The rough crisp abrasive feeling of over-starched linen sheets, the smell of disinfectant and the soft calling of his name, “Jack, Jack, time to wake up now ” brought him back to consciousness. Through his swollen eyelids, he could just about make out the most beautiful face he had ever seen, topped by a mop of dark wavy hair half hidden by the headdress of a ward sister from the Royal Army Medical Corp.
“Where am I?” he asked in his Eton educated voice, no trace of his West Country accent. “You’re in Musgrave Park Military Hospital in Belfast. I understand your Spitfire was shot down somewhere over Liverpool, and you parachuted into the Irish Sea where you spent an uncomfortable six hours in the water before being rescued. The armed trawler that picked you out of the sea was returning to Belfast. So here you are. Your left leg was broken, not badly, it is a clean break, but you lost a lot of blood from shrapnel wounds in your right leg. You should be back in the air in about four or five months. You know, you were very lucky. If you had been serving in the Pacific, the blood you lost would have attracted half the sharks in the ocean,” she said smiling.
“It is good to be lucky then,” he replied. This was the beginning of their relationship. It was schoolboy stuff, love at first sight. He cherished and looked forward to those first few words she spoke to him every morning as she came on duty but then she spoke to all the patients in the same way, the mischievous smile and toss of the head as she moved from bed to bed gave many a seriously injured man a reason to hang on to life. She was known as ‘Sunshine’ by the patients due to the radiance of her smile. Those who were able, sang the popular tune of the time “You are my Sunshine my only Sunshine” every time she walked down the ward. Those who could not sing hummed the tune. He ferreted out pieces of information about her private life from the junior nurses who were always prepared to answer the questions of an officer and a gentleman. Margaret was part of the emergency team that had prepared Jack for surgery on his arrival at Musgrave Park Hospital. She offered her usual prayer of thanksgiving to God for delivering another brave young man from the sea. Her two younger brothers had been drowned after their ship, part of a convoy en route to Russia, was sunk in the Baltic Sea.

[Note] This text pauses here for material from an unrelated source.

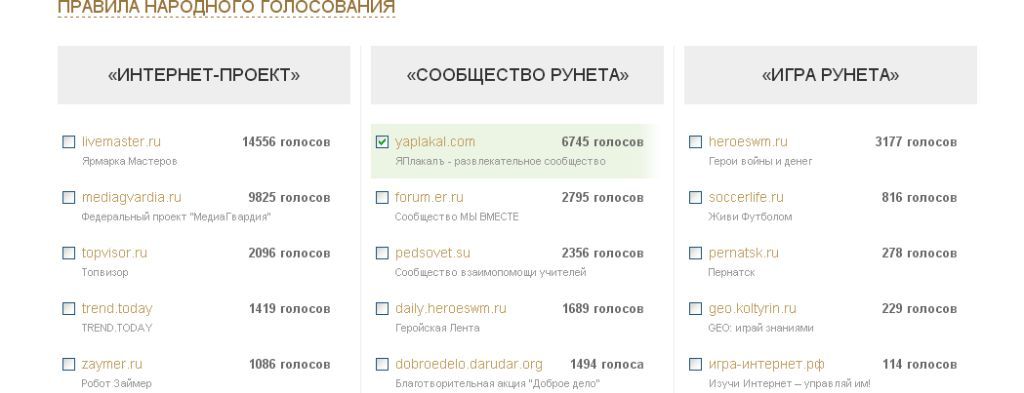This screenshot has width=1024, height=393.
Task: Select the «ИГРА РУНЕТА» category header
Action: 831,75
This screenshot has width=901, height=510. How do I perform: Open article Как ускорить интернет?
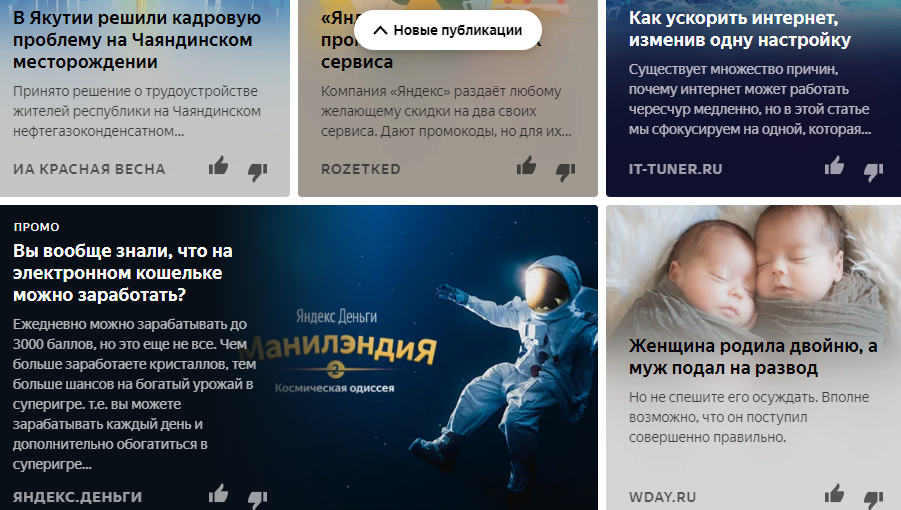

This personal grief gave her a particular interest in those rescued from a watery grave. She was five foot, seven inches tall, of slim build with dark wavy hair. A nursing sister, a civilian attached to the Army Medical Corps, promoted some thought beyond her 28 years. Married to Billy for almost six years in what was now a loveless and childless marriage. Once the war was over, she would take steps to change things she promised herself. Billy was from an engineering background and was employed as a draughtsman in the shipyard. He envied the men she treated in her job, but lacked the courage to join their ranks.“I’m too valuable to the war effort,” he boasted as he topped up his courage every night in the Great Eastern Bar before catching the eight o’ clock train to Bangor. His excessive drinking led to boastfulness about what he would do to the Germans if they ever invaded his Ulster or when he was finally allowed to join up and go to fight in France. He became aggressive at times to the point of violence towards her. Anytime she attempted to tell him about how her patients were doing or how and where they were wounded. Arguing that she was trying to slight his courage in doing so. Now they seldom communicated about anything, and she only travelled home to Bangor when she had a day off, preferring to sleep in the nurses’ home.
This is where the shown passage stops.